YOUR ASSIGNMENT »
The required output is the lines below from the line containing "Q&A with Daniel Cooperrider (514, 1834)" to the line containing "Q&A with Shelley Noble (507, 970)", inclusive, retyped exactly. No other lines belong in it.
+ + + + +
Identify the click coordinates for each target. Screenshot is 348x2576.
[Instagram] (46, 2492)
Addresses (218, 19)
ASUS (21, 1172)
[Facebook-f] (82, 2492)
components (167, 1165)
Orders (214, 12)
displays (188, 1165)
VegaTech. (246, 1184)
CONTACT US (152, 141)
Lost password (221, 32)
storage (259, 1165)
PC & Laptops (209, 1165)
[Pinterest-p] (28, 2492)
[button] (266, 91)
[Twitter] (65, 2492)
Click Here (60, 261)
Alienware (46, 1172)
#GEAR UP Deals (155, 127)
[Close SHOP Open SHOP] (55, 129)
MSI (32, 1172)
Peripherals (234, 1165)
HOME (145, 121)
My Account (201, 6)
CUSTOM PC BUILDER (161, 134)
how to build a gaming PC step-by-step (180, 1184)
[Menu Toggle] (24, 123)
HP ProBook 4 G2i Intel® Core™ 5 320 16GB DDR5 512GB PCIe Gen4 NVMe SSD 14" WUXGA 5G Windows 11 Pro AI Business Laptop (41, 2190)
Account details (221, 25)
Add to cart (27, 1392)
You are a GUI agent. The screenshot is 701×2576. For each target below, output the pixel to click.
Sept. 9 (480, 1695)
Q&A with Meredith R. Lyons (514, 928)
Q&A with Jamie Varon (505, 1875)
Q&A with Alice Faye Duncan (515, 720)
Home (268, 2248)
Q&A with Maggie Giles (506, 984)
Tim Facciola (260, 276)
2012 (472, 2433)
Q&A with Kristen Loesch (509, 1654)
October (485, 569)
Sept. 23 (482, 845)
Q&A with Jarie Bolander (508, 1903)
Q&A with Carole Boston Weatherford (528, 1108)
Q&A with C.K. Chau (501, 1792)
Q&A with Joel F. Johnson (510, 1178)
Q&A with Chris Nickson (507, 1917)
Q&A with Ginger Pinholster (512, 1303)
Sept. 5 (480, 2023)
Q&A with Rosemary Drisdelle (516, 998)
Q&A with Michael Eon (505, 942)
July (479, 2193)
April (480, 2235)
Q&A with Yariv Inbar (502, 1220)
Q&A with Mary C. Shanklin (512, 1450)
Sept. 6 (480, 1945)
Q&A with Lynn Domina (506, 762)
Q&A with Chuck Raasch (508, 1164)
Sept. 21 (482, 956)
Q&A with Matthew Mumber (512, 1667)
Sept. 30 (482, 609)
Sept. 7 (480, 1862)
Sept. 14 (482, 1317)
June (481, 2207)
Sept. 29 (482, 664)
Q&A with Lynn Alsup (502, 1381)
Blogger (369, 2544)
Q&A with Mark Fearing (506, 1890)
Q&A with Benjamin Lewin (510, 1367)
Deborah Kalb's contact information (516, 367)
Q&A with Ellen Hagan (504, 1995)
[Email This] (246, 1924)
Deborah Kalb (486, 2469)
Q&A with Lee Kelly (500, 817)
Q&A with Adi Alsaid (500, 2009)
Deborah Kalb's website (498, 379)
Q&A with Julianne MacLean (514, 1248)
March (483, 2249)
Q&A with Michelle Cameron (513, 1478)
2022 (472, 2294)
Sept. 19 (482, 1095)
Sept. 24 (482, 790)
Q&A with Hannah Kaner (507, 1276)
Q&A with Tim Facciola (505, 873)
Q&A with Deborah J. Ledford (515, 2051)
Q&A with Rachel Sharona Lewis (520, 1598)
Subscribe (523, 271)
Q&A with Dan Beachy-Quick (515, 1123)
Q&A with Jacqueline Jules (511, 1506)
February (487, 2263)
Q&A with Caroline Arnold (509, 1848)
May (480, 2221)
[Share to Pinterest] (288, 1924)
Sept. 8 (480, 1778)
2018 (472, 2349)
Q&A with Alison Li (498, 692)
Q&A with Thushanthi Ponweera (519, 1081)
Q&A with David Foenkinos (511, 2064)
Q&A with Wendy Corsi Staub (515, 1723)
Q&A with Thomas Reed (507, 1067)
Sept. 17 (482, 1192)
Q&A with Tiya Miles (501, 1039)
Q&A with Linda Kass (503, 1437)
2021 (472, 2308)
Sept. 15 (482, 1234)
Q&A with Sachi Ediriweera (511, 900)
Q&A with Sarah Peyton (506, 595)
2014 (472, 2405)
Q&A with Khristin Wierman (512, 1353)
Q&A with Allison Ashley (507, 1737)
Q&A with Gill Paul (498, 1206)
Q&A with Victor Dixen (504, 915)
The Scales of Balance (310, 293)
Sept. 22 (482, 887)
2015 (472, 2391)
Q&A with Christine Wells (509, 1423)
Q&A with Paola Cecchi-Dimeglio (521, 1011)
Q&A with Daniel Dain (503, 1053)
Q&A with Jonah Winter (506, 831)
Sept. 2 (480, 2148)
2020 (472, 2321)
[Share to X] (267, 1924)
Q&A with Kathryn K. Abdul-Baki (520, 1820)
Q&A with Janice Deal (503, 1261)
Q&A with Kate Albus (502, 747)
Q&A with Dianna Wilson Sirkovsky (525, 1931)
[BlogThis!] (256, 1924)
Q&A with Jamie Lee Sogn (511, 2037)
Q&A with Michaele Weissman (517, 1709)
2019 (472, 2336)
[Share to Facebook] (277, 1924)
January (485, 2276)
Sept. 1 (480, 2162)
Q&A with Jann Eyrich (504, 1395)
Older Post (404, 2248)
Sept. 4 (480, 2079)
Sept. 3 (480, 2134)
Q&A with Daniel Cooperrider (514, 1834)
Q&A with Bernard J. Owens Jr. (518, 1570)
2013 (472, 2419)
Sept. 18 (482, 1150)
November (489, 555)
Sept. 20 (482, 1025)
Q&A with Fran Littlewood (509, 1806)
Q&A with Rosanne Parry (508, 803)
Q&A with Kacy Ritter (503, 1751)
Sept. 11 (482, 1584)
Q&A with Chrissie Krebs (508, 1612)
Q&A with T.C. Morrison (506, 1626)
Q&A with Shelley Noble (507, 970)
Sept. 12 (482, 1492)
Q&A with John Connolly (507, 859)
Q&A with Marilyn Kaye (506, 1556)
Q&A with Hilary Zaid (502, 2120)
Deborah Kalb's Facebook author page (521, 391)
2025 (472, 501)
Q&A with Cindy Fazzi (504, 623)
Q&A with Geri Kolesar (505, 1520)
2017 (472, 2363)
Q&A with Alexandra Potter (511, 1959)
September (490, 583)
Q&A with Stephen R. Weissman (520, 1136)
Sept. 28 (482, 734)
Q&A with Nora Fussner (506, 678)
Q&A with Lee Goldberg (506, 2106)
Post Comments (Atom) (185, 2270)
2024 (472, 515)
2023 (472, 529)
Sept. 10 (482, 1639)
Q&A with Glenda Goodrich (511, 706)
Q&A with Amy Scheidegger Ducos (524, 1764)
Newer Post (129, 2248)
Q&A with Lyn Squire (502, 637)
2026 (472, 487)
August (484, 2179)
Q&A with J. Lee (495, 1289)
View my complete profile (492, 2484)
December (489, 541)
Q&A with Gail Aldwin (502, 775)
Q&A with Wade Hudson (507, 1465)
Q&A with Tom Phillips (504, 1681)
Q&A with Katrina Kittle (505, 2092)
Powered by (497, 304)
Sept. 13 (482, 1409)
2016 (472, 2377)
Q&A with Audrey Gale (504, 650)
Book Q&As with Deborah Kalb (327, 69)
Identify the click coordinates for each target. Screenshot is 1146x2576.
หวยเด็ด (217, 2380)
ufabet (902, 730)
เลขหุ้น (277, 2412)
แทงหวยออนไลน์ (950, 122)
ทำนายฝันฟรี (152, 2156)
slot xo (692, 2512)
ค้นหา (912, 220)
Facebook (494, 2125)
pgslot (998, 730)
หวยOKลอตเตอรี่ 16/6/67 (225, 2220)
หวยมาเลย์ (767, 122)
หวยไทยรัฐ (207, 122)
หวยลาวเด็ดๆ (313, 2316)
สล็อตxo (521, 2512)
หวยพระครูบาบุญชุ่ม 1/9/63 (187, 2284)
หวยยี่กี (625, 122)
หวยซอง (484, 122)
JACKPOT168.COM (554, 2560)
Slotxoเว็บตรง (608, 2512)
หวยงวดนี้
+ + + + +
REPLY »
Q&A with Daniel Cooperrider (514, 1834)
Q&A with Bernard J. Owens Jr. (518, 1570)
2013 (472, 2419)
Sept. 18 (482, 1150)
November (489, 555)
Sept. 20 (482, 1025)
Q&A with Fran Littlewood (509, 1806)
Q&A with Rosanne Parry (508, 803)
Q&A with Kacy Ritter (503, 1751)
Sept. 11 (482, 1584)
Q&A with Chrissie Krebs (508, 1612)
Q&A with T.C. Morrison (506, 1626)
Q&A with Shelley Noble (507, 970)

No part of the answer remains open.